Eaux miraculeuses et dévotion populaire

À côté de la légende du dragon, la tradition relie les deux saints à une source considérée miraculeuse, qui aurait jailli précisément à l’endroit où Maur avait fendu la roche. Au fil des siècles, de nombreux récits de prodiges s’y sont attachés : si l’eau stagnante (le dragon de la légende) provoquait des fièvres palustres, celle de la source, bue avec foi, pouvait les guérir.

Les femmes avaient aussi pour habitude d’y laver la tête de leurs enfants pour les débarrasser de la gale. Au-delà de la croyance, ces eaux présentent des traces sulfureuses, bénéfiques pour les affections de la peau. Encore au XVIIIᵉ siècle, l’eau jaillissait directement d’une cavité située sous le presbytère de l’église, fermée par une grille de fer, que les moines déplacèrent à l’extérieur en raison de sa mauvaise réputation.

Dans un ouvrage de 1458 consacré aux arts fabulateurs des habitants de la Valnerina, on apprend que les ablutions avec cette eau étaient alors pratiquées par les Lotores, des charlatans qui promettaient aux mères que leurs enfants, baignés dans les eaux prodigieuses de saint Félix, grandiraient miraculeusement forts et sains. Évidemment, le miracle n’était garanti qu’en échange d’une généreuse offrande, en argent ou en vêtements de grande valeur. 

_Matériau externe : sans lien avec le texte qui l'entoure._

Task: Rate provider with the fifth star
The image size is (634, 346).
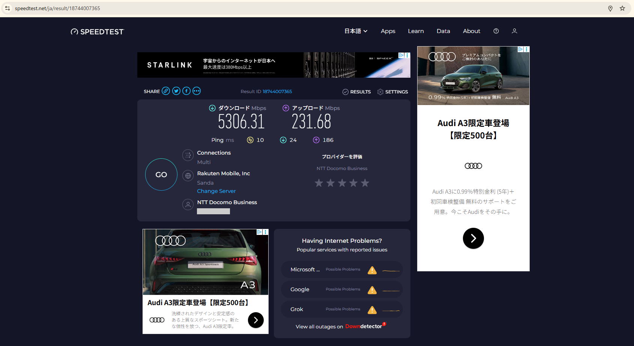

La façade : la légende sculptée dans la pierre

La superbe façade romane de l’église, avec sa rosace centrale encadrée par les figures des quatre évangélistes sous l’Agnus Dei — qui, selon la tradition orale, tourne le regard vers l’endroit où un trésor serait enfoui —, raconte plusieurs épisodes de la vie des deux moines ermites.

De gauche à droite :

  • La grotte : le premier élément représente la demeure du dragon, une grotte sculptée dans une roche à concrétion mamelonnée figurant la pierre sédimentaire locale, appelée pietra sponga, sur laquelle fut construite l’abbaye.
  • La mise à mort du dragon : une petite figure ailée — un ange — assiste saint Maur, représenté en train de décapiter le dragon avec une hache.
  • La vie exemplaire de saint Félix : durant sa courte vie, Félix vécut en communion avec les anges ; il est représenté en prière, accompagné de deux figures ailées.
  • La scène du miracle : saint Félix rend la vie au fils unique d’une mère veuve. 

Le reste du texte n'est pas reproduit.